Hemsworth is a very likeable actor, with great comedic sensibilities, and he has demonstrated this on screen in various movies previously (Thor: Ragnarok, Ghostbusters 2016, etc). In Thor: Love and Thunder he gets to take this up another notch, to make Thor even funnier and even more affable than ever before.
Hemsworth could have easily retired from the role of Thor in Avengers: Endgame, but he wanted to keep on going, and I am so glad that he did. He seems to be having so much fun playing this character on the big screen, and that comes across with every wink, nod, and flash of his smile.
Now, I did say that Thor: Love and Thunder isn’t perfect, and as mentioned above, it does lean perhaps a little too much into joke territory for its own good. Some times too much humour can be tiresome, and maybe pulling back a bit here and there would not have been a bad thing.

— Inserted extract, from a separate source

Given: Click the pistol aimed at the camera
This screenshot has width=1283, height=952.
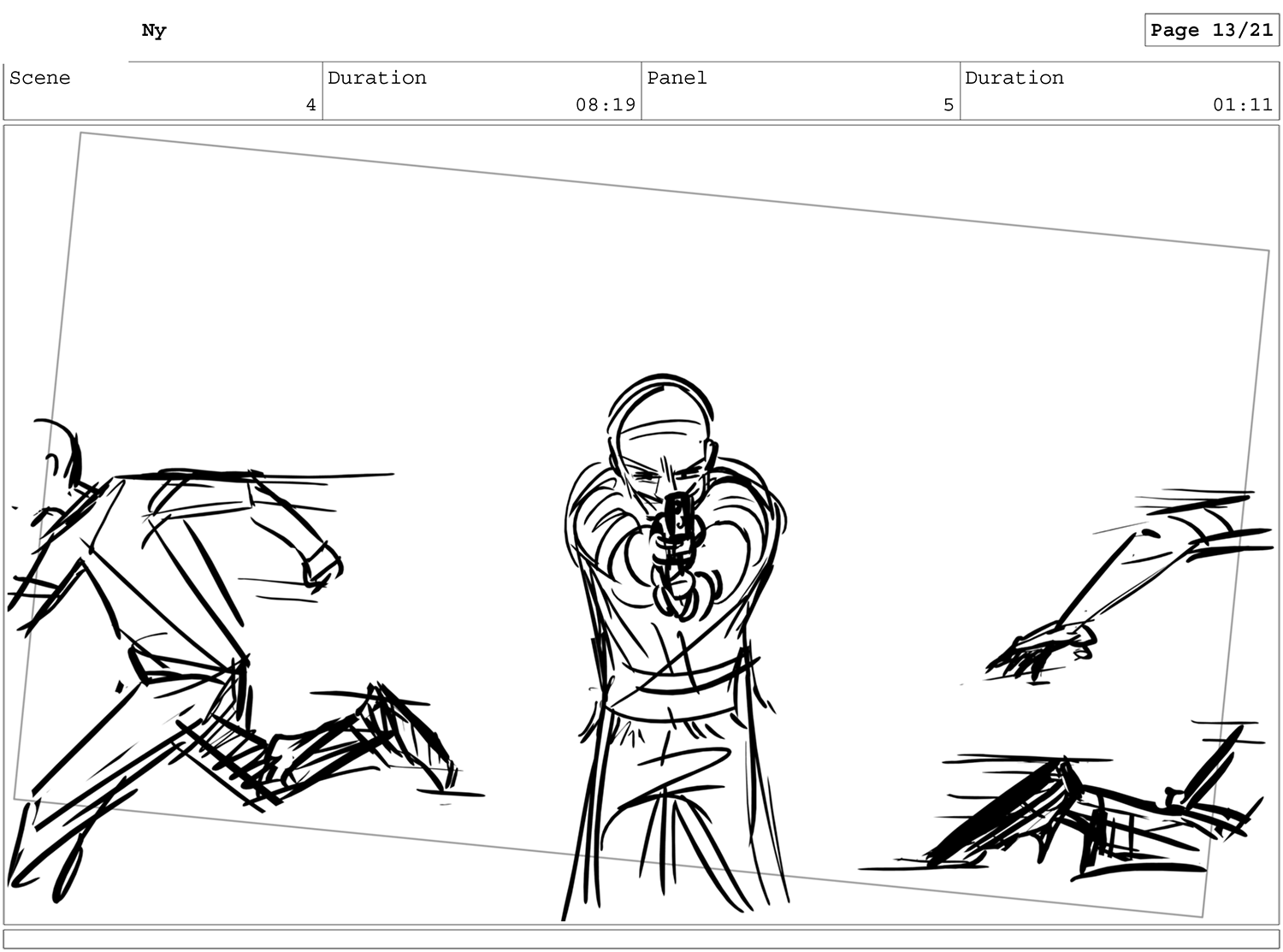Looking at the screenshot, I should [x=677, y=522].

The film also has a bit of clunky writing, which throws off the pace a tad. It’s never hugely problematic, it just stops the whole thing from running quite as smoothly as it should.
But these things are minor issues for me. Ultimately, I spent two hours with this film and I was entertained throughout.
Before I finish off this review, I want to share something personal, which I believe might explain why I connect with this film the way I do. Just under two weeks ago, my mother passed away having fought a three-and-a-half-year battle with cancer.
She was a great person and a big supporter of me, and of my blog. She also used to read my film reviews quite regularly, and I can’t even begin to tell you how difficult the past couple of weeks have been without her.
The reason I am talking about this here, is because of how much I believe personal experiences connect to watching films. I believe our own experiences can change the way we view a story, and this is certainly true on this occasion.
Today when I went to the cinema to watch Thor: Love and Thunder I simply wanted some escapism and entertainment, at a point in my life when I’m having a really hard time. Thor: Love and Thunder gave me that escapism and entertainment, and for that alone, I am truly grateful.
But the film also gave me a story about someone fighting cancer, which is a story that some might think I would not want to see at this time, but I’m glad I watched this film today. The fight seen on screen, and the grit and determination etched on Jane Foster’s face, felt very familiar to me, and echoed my mother’s journey over these past few years.
Thor: Love and Thunder took something so real, and so horrible, brought it into the fantasy realm, but never lost sight of the person or the pain connected to this dreadful illness. As previously mentioned, this aspect of the story was handled with respect.
Because of the way it was handled, for a brief moment today, I could see the super hero that lived inside my mother, forever fighting the good fight. This is something which I’ll never forget.